Framing adalah sebuah proses yang mana jurnalis, reporter, editor mengemas isu/kejadian
menjadi sajian yang lebih menyentuh dan lebih menarik. Apa yang ditemukan oleh Shaw dan McCombs
(1977) merupakan contoh yang bagus untuk menjelaskan makna framing. Mereka menemukan
perbedaan efek agenda setting pada isu tentang kejahatan. Efek akan menjadi semakin kuat pada saat
isu tersebut dipotret sebagai masalah sosial daripada disajikan sebagai laporan berita dalam bentuk
straigh news.
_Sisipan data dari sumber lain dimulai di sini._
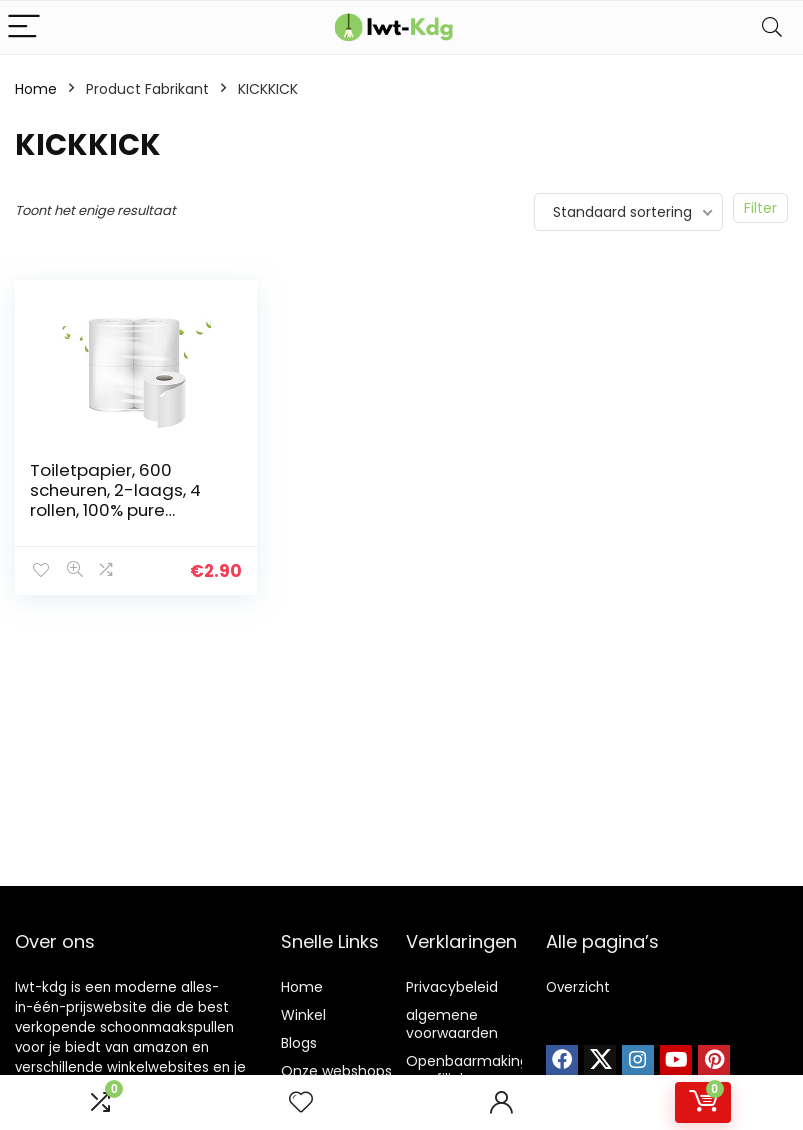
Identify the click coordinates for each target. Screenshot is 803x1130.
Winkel (303, 1015)
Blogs (299, 1043)
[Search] (772, 27)
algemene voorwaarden (452, 1024)
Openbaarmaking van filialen (467, 1070)
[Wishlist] (301, 1102)
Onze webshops (336, 1071)
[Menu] (24, 27)
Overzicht (578, 987)
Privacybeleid (452, 987)
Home (36, 89)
Kesimpulannya adalah bagaimana isu/kejadian dikemas merupakan faktor penentu
terhadap derajad pentingnya isu di kalangan audiens.

Sedangkan priming mengacu pada sebuah metafora, yaitu kemampuan program pemberitaan
untuk mempengaruhi kriteria yang dapat digunakan oleh para individu untuk menilai performance
pemimpin politik mereka. Misal, pemberitaan yang berkelanjutan(terus menerus) mengenai
keterlambatan resufle kabinet dapat dipakai audiens untuk menilai sejauh mana willingness, komitmen,
dan kredibilitas politis Presiden SBY dalam mengelola pemerintahan.